MANILA, PHILIPPINES - Papua New Guinea (PNG) is to improve its border facilities with neighboring Indonesian province, Papua, in a bid to tap trade and investment opportunities that can benefit some of its poorest provinces.
To help achieve that goal, the Asian Development Bank (ADB) will provide a $25 million loan and a technical assistance grant of $900,000 for the Pilot Border Trade and Investment Development Project. It will remove infrastructure bottlenecks between West Sepik province in PNG and Papua province, and help develop institutions conducive to private sector investment - a first step by the government and ADB to strengthen economic cooperation between PNG and Asia.
"The project is the first by ADB to assist one of the least-developed provinces in PNG to benefit from Asia's dynamic growth. It has the potential to create an economic corridor and business growth center for the country, benefiting not just West Sepik but neighboring provinces as well," said S. Hafeez Rahman, Director General of ADB's Pacific Department.
West Sepik province is one of the country's poorest, but has potential for development by strengthening economic ties with its neighbor, which offers products and services at prices well below those offered in PNG. The project will refurbish or build new border facilities, provide business skills training, and implement a social development program which includes education and health support and HIV/AIDS prevention for border communities. The technical assistance will help government policy makers draw up an investment law and develop a telecommunications strategy for the province.
"Expanding cross-border trade with Indonesia will provide people in West Sepik province with a wider choice of products at lower cost, improve market access for PNG exports, increase business opportunities, stimulate investment, create jobs, boost productivity and encourage sustainable growth and poverty reduction," said Cai Li, Infrastructure Specialist in ADB's Pacific Region Department.
The project complements the efforts of Australian Agency for International Development (AusAID) in West Sepik province in strengthening the administrative capacity for basic service delivery, maintenance of critical national roads, and fighting HIV/AIDS. It could help catalyze investment from Asia for infrastructure development in the province. It also includes an innovative modified conditional cash transfer system - the first of its kind for an ADB project in the Pacific - which will provide cash payment to the female head, or female adult, of poor households to help improve health and education status of the border communities.
ADB's loan, from its concessional Asian Development Fund, will make up 83% of the total project cost of $30 million. The loan has a 32-year term, including a grace period of eight years with interest charged at 1% per annum during the grace period, and 1.5% for the rest of the term. The government is providing the balance of the cost.

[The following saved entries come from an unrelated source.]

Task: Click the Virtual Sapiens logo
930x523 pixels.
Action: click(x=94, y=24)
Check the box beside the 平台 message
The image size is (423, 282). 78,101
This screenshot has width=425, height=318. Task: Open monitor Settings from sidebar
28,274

The technical assistance is from ADB's grant funds and will be provided to the government on a grant basis. It will finance 85% of the total cost of $1.06 million, with the government providing the balance in kind.
The Border Development Authority is the executing agency for the loan project, which is due for completion around December 2017. The Department of Commerce and Industry is the main executing agency for the technical assistance, responsible for developing the investment law and telecommunications strategy for West Sepik province.